Joule Thief

[Farmhand]

Yeah Pirate, it's important to remember that the current limit is the peak conduction current value not the average, so a higher
inductance will lower the peak current value and store more energy, hence the better efficiency, I've erred on the higher inductance
side and so at lower voltages this might be why i cannot get the full output voltage, maybe the higher inductance restricts the
current too much at lower input voltages and so maybe mine isn't restricting the current by way of the chips current limiter maybe
mine is limited by the higher inductance. Scoping the setup under different conditions will tell the story I think.

If we connect a super cap at zero volts to the output with about 1.5 volts input we should see the current limiting in action
because the super cap will look like a short circuit to the chip. Still the chip should take care of business and charge the cap.
I should try some things and take notes. Like try to charge a 25 farad capacitor to 3 volts from 0v with over 1.4 v input.
I should see the voltage wave form from the mosfet drain get chopped to restrict the input current.

I've fried 3 DMG1012 mosfets in my other (own built) circuit because of too much current due to too high of an input voltage and
too much load with no limiting in place.  Always things will get fried if we try enough stuff. 

..

I need to set up a 1402 circuit, with the only difference between it and the 1402 circuit as the inductor, if there is a value that can be used by both I might do that, maybe 33 uH. If not I'll try to get the recommended value even if I must adjust or make them.

For capacitors I just used a 10 uF electrolytic and a 100 uF electrolytic, if I put a smaller better quality cap in parallel with them
that would improve efficiency as well, Parallel capacitors on the output of boost converters is a good idea even identical parallel
caps.  That's why I like Tinsels method of making big traces on hand drawn (mostly) PCB's because I can solder more caps on or
indicator LED's ect. I don't think signal traces should be too big though or too small or too long.

### Dataset extract:
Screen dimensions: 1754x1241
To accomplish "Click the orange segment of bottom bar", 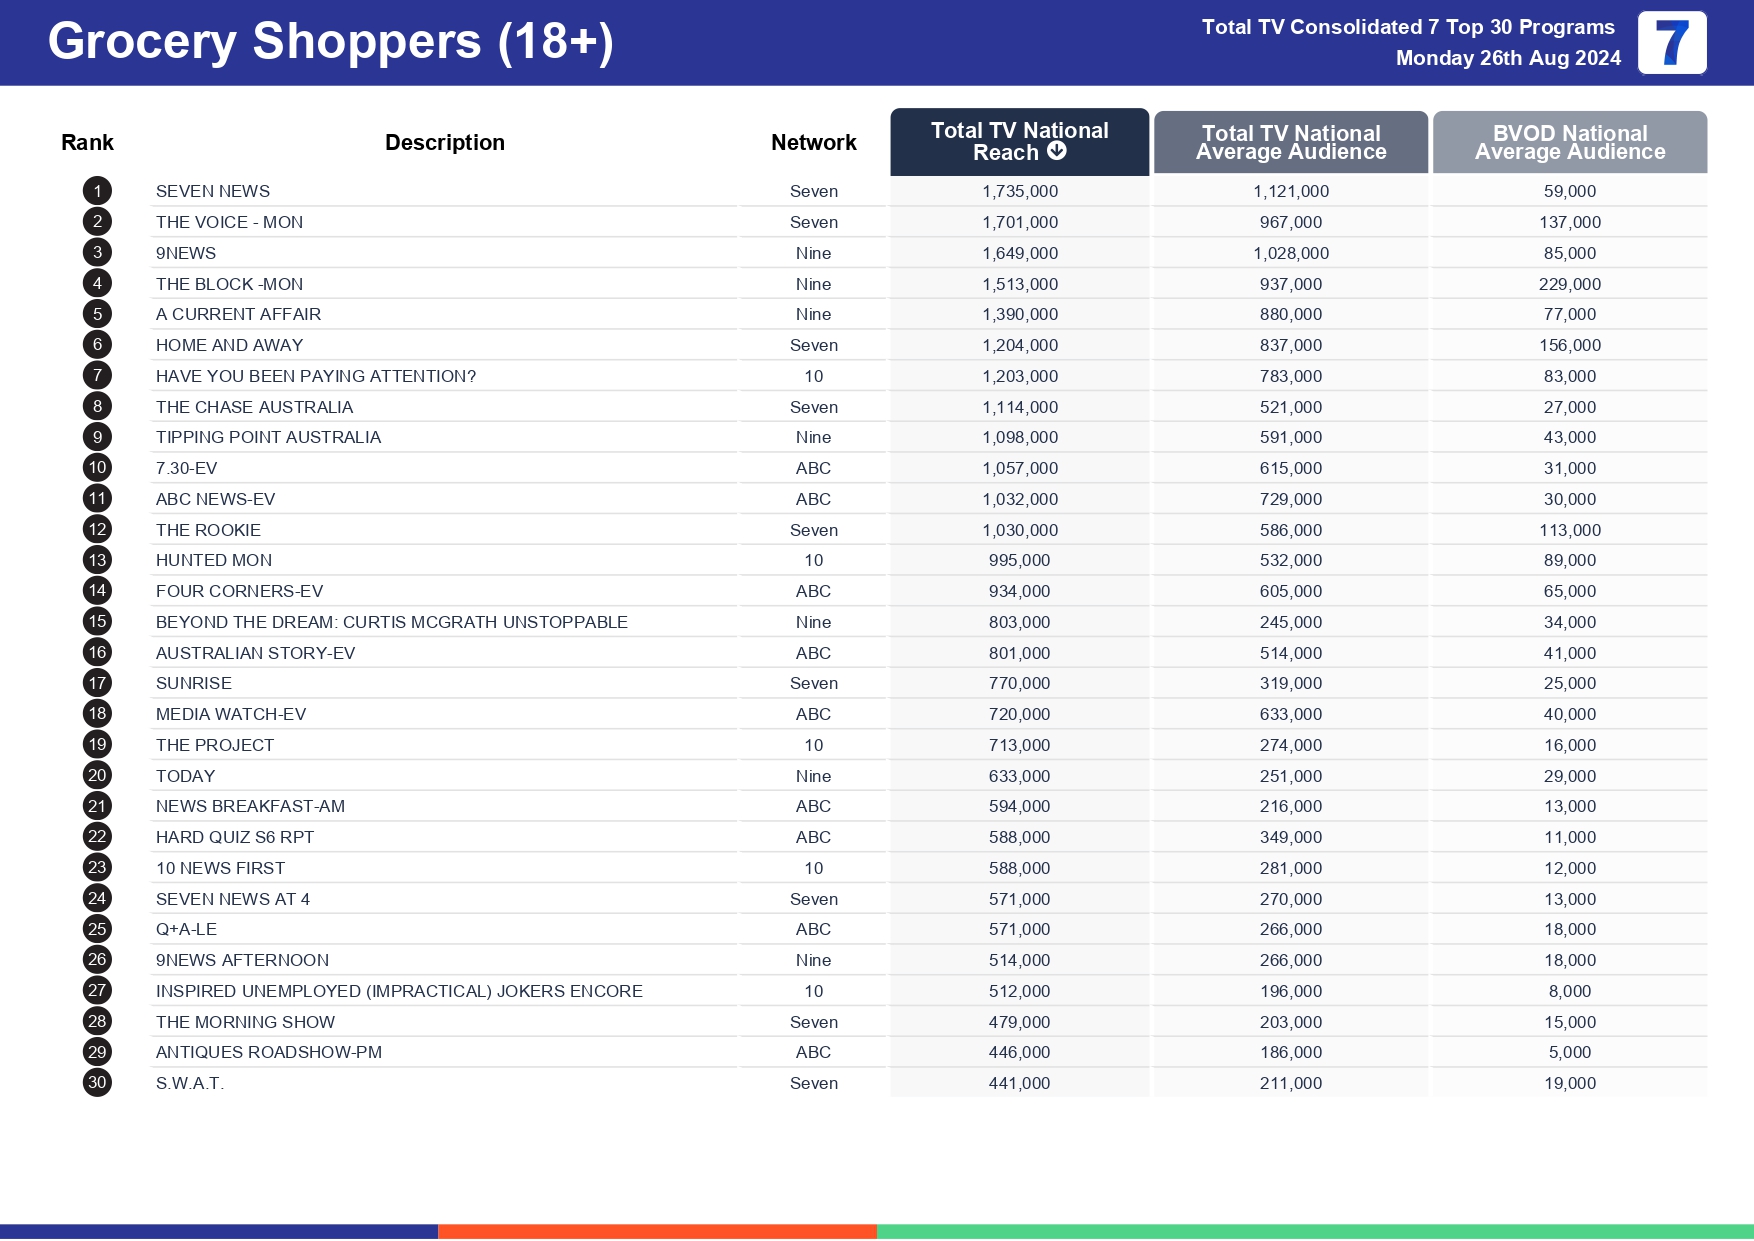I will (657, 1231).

### Work to do:
1 - In the Joule Thief post above, condense the paragraph beginning "If we connect a super cap" into a shorter version that keeps its main facts.
2 - According to the Joule Thief post, how many DMG1012 mosfets were fried in the other, self-built circuit?

### Written answers:
1 - Connecting a super cap at zero volts to the output, with about 1.5 volts input, should show the current limiting at work: the cap looks like a short circuit to the chip, which should still charge it. The plan is to run tests and take notes, such as charging a 25 farad capacitor from 0 V to 3 V with over 1.4 V input. The voltage waveform at the mosfet drain should then be chopped to restrict the input current.

2 - Three.